Once I discovered the existance of thought similar to mine, I plunged into it
with a desire to learn what others like me did and thought and ever since I have
learned to harness the way my mind has evolved and have endeavored to apply it to
almost everything I do in life...and shall always continue doing as such.
* who were the "precursors to 'surrealism'" in you?
As my life has taught me, surrealism didn't begin at any point. It simply got
labeled at one.

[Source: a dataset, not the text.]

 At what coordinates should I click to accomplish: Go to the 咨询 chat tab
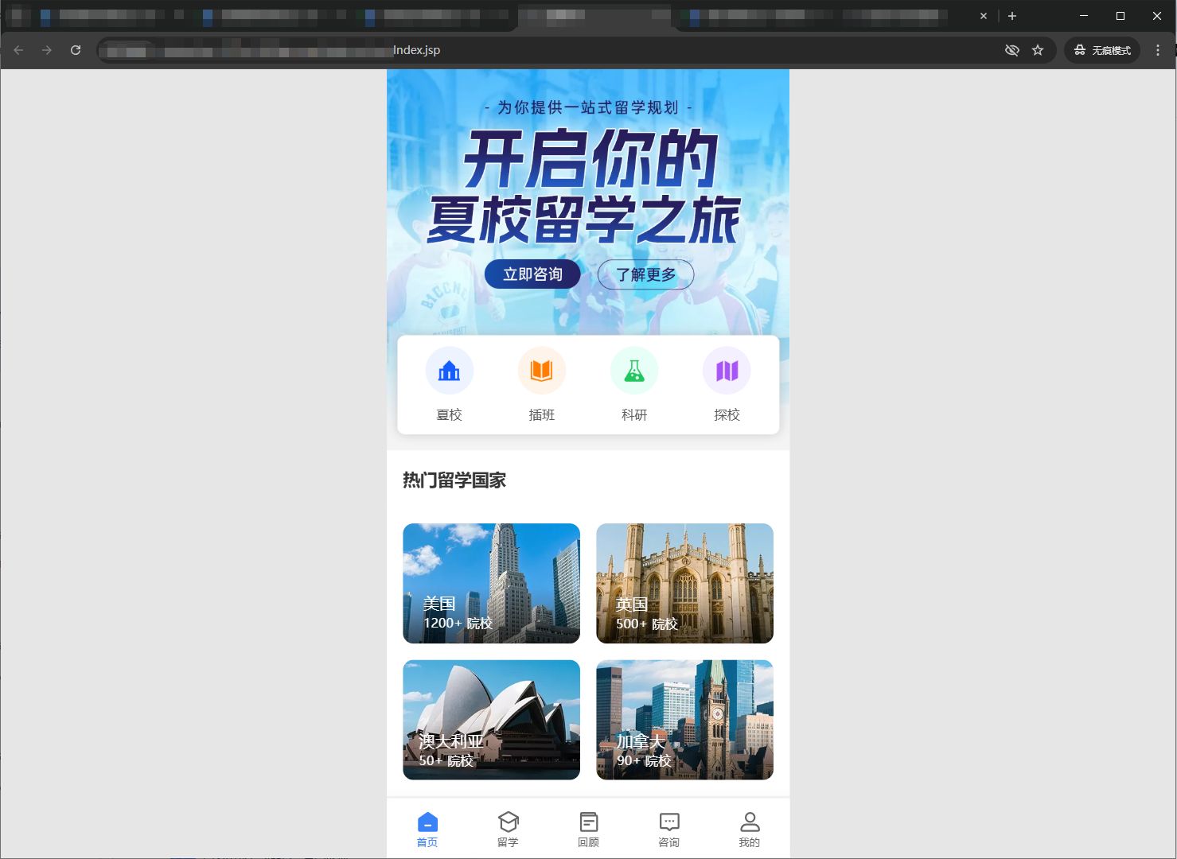click(x=668, y=829)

People have always possessed some degree of surrealism in them
even before they knew what it was, or before it was described by someone for the
first time.
* what do you hope to contribute to "surrealism"?

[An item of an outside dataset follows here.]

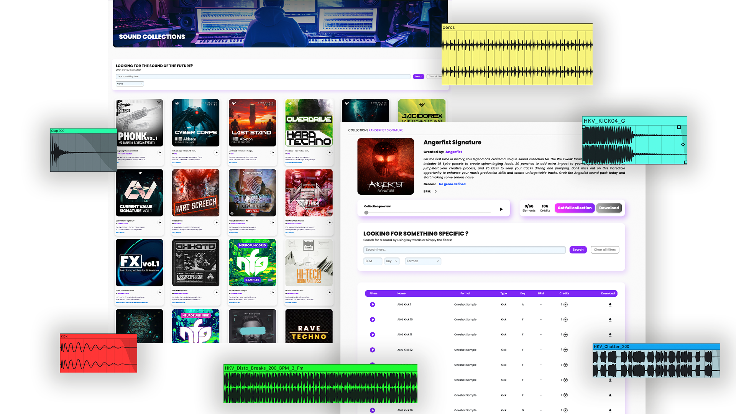Download the ANG Kick 11 sample
This screenshot has height=414, width=736.
(610, 335)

I hope to simply add fuel to the fire, spread understanding of it to those who
call it nonsense and ignore it, and offer up my writing/photography/and film to
anyone who wants to share in my surreal experiences.

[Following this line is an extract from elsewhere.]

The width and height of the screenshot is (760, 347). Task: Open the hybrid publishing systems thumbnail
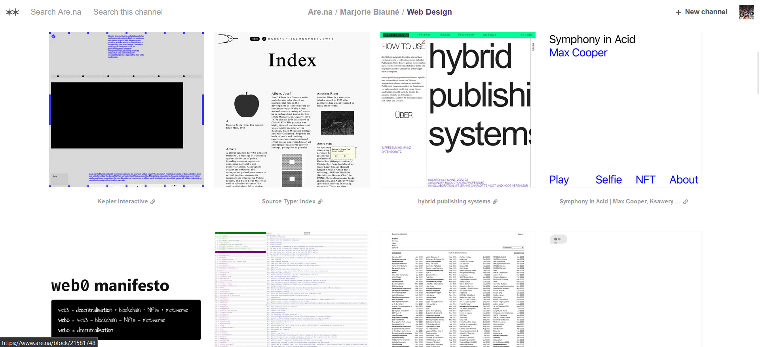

dada was a very nihilistic form of early modernism, developing many of the
chance techniques later recontextualized in surrealism
dada required the same bourgeois support structure that surrealism requires
(in many respects a theatrical one)
paris dada died when the theater owner refused to let it continue to show
there (after disrupting a futurist performance)
paris dada was not the only dada, but it was the most aesthetic of them
(berlin was more political and new york was more philosophical)
dada translated into surrealism very easily in paris
> how does dada differ from "surrealism"?
surrealism established a program which (initially) did not require the kind of
theatrical supports that dada did (this is in large respect why fluxus was
very like dada)
surrealism claims to be a philosophical stance to reality, not an art movement
surrealism claims to universal (and revolutionary) status, but repeats many of
the sexist, fetishistic stances of bourgeois culture
surrealism claims liberation for the desiring mind, prividing that it is a
heterosexual, male desiring mind and not anything else
(remember that after going to NYC Breton returned a convert to christian
mysticism and was known for rejecting as inadmissable work which questioned
this sexual/religious bias in surrealism. consider the case of Molinier)
> what do you hope to contribute to "surrealism"?
nothing. surrealism is a failed project due to its internal inconsistencies
and replications of bourgeois culture
surrealism claims to be a revolution for all, but cannot accomodate those who
fail to meet its sexual, racial, class-based criteria for inclusion
surrealism replicates the dominant bourgeois culture while claiming not to
iNTERNETTeD
The Doctor never comes
>how does dada differ from "surrealism"?
>
The Morning Star is The Morning Star
>what attracted you to "surrealism"?
>
homotopic love song- 1978
>under what circumstances did you first feel that attraction?
>
weakest link in the chain
>who were the "precursors to 'surrealism'" in you?
>
this could break a man's leg in three hundred places ie. in close earth
orbit.
>what do you hope to contribute to "surrealism"?
>
One day, when all the questions have been eaten.